Dans ces conditions de blocage, le Sommet de Doha s’est soldé par un échec provoquant une rechute des prix de l’or noir à environ 2,5% avant de reprendre timidement en fin de journée le 18 avril. Le baril WTI (type de pétrole brut d’Amérique du Nord, utilisé comme standard dans la fixation du prix du brut) perdait plus de 5% par rapport au jour précédant la réunion.
Cette situation durable aura des conséquences d’autant plus importantes sur les pays africains qui doivent désormais prendre en compte et faire face à de nouveaux défis pour se redresser économiquement face à ces déconvenues. Le meilleur remède face aux fluctuations des cours semble être la diversification des économies de ces pays.
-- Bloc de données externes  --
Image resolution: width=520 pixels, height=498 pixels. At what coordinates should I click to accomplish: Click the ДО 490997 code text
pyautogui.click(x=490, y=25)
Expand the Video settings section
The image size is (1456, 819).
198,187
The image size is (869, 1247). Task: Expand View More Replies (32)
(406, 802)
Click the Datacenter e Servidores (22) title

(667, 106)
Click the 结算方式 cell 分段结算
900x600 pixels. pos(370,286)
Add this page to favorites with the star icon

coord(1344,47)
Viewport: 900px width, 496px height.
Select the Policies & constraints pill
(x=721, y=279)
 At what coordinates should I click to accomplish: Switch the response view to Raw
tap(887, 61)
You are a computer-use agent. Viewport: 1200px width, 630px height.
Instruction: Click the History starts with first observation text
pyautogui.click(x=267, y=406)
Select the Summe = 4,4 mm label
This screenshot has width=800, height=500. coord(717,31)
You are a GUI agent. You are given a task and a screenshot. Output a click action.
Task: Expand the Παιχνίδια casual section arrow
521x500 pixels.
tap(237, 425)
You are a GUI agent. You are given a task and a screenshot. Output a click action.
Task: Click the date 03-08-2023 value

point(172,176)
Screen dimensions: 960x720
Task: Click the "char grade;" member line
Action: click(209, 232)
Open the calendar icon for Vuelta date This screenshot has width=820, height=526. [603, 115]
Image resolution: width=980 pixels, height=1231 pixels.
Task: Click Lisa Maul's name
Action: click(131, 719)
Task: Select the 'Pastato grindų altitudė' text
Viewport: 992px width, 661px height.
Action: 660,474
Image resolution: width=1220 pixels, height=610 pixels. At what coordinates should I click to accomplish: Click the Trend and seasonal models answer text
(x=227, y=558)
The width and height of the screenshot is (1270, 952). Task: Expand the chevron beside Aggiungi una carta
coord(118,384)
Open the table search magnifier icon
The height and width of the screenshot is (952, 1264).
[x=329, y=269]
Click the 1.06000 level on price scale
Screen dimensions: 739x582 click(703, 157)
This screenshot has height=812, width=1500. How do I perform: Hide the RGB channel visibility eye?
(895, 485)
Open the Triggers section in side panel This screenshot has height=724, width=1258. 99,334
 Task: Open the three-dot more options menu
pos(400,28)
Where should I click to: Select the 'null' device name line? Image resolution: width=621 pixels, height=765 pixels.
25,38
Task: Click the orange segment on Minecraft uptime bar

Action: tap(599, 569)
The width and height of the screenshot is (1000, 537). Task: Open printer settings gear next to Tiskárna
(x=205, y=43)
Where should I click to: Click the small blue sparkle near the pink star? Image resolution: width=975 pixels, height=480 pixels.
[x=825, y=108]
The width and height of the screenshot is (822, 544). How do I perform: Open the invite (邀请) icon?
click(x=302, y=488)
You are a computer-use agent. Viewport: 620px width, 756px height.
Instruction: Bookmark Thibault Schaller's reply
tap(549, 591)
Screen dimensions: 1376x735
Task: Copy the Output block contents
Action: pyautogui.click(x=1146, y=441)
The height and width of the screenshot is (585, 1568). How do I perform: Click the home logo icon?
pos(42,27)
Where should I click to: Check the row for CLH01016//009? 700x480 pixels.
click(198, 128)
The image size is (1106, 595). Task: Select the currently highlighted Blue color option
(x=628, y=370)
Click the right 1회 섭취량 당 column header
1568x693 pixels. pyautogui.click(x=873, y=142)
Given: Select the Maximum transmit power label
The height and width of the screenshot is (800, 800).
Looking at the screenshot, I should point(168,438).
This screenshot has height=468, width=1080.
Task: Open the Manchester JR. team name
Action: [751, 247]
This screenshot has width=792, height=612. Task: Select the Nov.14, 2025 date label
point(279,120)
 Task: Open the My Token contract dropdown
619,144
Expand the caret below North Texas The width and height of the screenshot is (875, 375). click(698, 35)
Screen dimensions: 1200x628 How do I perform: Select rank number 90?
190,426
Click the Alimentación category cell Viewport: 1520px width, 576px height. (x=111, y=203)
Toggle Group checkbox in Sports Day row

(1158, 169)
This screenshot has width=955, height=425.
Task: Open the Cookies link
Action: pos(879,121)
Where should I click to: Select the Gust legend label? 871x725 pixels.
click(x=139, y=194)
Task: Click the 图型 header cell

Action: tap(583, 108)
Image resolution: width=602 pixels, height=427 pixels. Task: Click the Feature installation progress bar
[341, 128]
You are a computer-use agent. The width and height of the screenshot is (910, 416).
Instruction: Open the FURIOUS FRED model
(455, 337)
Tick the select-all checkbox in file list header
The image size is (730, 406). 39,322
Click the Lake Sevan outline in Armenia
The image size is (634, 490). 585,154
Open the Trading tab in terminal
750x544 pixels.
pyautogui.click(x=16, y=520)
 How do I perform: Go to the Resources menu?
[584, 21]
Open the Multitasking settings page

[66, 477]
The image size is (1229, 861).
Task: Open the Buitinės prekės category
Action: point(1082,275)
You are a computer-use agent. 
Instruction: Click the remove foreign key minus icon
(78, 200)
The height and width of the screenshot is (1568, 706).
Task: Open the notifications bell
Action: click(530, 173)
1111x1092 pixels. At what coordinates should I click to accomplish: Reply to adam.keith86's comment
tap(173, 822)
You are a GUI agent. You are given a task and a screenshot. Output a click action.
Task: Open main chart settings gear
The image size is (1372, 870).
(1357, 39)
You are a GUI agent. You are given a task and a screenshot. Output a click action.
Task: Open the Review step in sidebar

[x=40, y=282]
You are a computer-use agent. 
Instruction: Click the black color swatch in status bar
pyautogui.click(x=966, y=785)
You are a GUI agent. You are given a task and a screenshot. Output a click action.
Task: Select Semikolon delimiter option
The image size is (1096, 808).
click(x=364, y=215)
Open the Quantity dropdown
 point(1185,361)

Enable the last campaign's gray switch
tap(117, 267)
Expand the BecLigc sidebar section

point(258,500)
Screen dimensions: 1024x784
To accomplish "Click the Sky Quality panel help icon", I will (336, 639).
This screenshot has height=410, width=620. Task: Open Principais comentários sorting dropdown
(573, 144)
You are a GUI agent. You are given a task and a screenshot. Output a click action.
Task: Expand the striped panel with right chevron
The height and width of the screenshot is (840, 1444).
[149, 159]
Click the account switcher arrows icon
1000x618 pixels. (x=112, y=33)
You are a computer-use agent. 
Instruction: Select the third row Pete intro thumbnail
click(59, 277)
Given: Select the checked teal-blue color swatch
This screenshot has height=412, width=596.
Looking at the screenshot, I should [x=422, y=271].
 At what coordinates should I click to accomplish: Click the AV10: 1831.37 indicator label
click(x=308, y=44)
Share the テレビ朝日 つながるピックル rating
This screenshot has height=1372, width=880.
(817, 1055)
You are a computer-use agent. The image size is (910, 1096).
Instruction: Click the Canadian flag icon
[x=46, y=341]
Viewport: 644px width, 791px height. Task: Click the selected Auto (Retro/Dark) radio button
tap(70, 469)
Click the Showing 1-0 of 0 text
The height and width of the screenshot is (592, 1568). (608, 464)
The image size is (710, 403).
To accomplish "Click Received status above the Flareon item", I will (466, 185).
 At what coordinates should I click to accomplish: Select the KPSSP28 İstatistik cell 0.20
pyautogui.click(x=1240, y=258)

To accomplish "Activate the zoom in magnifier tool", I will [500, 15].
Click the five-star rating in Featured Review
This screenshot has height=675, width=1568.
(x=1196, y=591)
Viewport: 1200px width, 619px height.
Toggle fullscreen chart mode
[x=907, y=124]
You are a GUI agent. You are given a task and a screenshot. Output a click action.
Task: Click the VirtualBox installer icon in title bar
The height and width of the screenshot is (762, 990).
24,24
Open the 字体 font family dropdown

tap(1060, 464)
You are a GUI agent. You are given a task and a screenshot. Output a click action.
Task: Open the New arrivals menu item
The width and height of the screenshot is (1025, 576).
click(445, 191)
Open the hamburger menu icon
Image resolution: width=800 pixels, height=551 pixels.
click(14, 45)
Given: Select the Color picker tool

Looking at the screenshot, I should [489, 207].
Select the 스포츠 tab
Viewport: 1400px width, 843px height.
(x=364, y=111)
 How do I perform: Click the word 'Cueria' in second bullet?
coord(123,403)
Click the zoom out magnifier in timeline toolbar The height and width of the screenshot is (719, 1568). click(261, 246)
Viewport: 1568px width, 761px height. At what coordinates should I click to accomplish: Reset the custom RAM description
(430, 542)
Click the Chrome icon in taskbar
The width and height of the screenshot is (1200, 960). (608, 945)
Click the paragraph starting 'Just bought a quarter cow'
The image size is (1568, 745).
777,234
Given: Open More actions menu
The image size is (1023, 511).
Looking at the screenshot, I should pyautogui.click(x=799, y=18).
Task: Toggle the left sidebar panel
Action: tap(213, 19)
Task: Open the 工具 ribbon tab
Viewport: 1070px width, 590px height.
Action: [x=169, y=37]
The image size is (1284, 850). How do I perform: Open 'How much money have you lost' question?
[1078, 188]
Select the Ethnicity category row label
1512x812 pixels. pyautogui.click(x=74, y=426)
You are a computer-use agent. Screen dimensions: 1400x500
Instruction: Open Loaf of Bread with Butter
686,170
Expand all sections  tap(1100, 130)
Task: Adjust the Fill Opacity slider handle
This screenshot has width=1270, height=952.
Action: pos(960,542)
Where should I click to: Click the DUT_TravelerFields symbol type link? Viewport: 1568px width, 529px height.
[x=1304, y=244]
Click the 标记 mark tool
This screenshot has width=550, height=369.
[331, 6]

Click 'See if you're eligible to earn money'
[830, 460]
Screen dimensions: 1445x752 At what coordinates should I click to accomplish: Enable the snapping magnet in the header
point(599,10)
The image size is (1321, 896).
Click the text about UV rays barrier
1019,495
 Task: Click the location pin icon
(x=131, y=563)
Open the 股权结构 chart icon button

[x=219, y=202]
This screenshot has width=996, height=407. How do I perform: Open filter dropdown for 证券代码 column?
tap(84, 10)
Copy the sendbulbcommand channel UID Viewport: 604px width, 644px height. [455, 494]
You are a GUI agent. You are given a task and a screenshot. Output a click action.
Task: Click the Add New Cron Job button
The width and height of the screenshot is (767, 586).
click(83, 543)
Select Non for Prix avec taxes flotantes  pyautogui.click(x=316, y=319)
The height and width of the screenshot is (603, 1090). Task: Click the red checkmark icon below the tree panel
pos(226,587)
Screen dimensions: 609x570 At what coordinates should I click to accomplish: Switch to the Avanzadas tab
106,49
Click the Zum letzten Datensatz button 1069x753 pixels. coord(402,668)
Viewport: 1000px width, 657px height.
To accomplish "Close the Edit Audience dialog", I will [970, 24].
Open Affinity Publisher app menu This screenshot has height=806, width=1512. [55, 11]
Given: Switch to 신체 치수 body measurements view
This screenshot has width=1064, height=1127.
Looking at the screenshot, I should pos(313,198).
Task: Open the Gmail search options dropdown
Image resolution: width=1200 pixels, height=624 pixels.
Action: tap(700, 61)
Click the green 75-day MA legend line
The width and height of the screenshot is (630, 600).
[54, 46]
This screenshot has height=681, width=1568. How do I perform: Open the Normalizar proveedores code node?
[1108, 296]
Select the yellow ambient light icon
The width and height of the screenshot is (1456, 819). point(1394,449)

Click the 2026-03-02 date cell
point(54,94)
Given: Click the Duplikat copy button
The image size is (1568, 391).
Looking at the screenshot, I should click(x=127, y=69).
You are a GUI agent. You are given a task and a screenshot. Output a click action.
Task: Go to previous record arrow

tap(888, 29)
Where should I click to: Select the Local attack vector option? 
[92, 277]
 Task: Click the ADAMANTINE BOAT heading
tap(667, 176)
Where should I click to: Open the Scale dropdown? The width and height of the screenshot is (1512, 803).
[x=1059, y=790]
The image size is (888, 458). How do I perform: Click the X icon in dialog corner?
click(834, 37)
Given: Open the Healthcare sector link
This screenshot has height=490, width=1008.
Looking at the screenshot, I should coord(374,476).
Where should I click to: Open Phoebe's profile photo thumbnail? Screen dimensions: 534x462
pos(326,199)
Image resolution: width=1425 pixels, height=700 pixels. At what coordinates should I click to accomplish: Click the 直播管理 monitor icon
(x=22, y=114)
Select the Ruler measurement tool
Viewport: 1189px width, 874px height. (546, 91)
Enjeux pour les pays africains
Un consultant pour le Programme des Nations Unies (PNUD) l’affirme, « c’est peut-être le moment d’assurer au continent davantage d’indépendance structurelle face au marché pétrolier » et de lancer l’Afrique dans un développement qui passera au vert.
L’importance de la diversification étant démontrée face à cette situation, le potentiel en la matière, et la nécessité pour les pays africains de faire face aux enjeux climatiques, donnent aux gouvernements le moyen de saisir une occasion extraordinaire, permettant d’assurer une croissance à long terme, contrairement à ce qui pourrait être envisagé.
Dans les pays africains exportateurs de pétrole, le resserrement des dépenses doit se concentrer sur les dépenses non prioritaires, bien qu’une baisse de l’investissement public soit inéluctable. Chaque gouvernement doit en outre travailler à la mise en place de protections sociales afin de prévenir le déclenchement de crises pouvant avoir un impact sur la stabilité des Etats.